▶ **DIRECTIVES**
1. According to the passage on Gauquelin and astrology, in what year did Gauquelin begin his systematic study of astrology?
2. List every year or decade mentioned in the passage on Gauquelin and astrology.

------ PASSAGE TO READ

Answer: Exactly the opposite. Gauquelin had an avid interest
in astrology as a young man, which he details in various books (most particularly
in Neo-Astrology, a Copernican Revolution). Because of the derision
he met with from some, and inspired by the work of astrological statisticians
such as Karl Ernst Krafft and Paul Choisnard, he set out to prove
astrology had a real basis in fact, beginning a systematic study of it in
1949 through the use of professional directories and other biographical sources,
and aided by the public status of birth information in France. However, by
the time he wrote his first book, L'Influence des Astres (1955), he
was increasingly critical of astrology, since he had discovered flaws in
the work of his predecessors and had failed to demonstrate many of astrology's
basic tenets (e.g. aspects and signs). Because of this, he tried for many
years, beginning with that book, to separate his “new” findings from their
astrological origins. By the 1970s, he had begun to change his mind, and
by the end of his life (for which, again, see Neo-Astrology) he had
accepted the fact that his findings were astrological, though he remained
critical of modern astrology, due to the reluctance of astrologers to change
and grow when faced with new information.
Objection: These “effects” only seem to show
up when the Gauquelins are involved in the experiments. No one has
replicated them independently.

------------
------ DATA EXTRACT

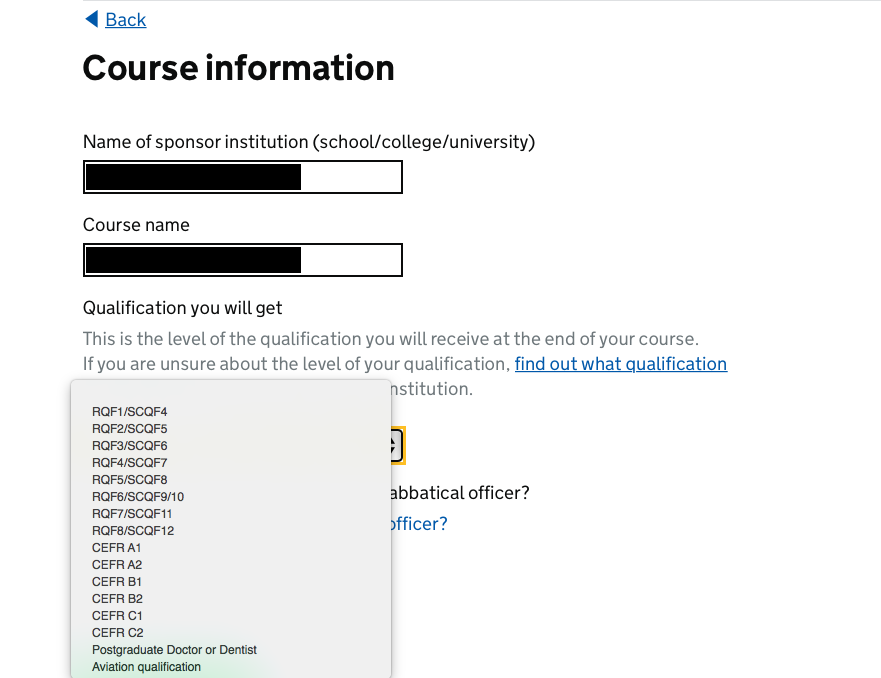Click the Back arrow icon
Image resolution: width=881 pixels, height=678 pixels.
tap(92, 19)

------------

▶ **THE ANSWERS**
1. 1949

2. 1949, 1955, the 1970s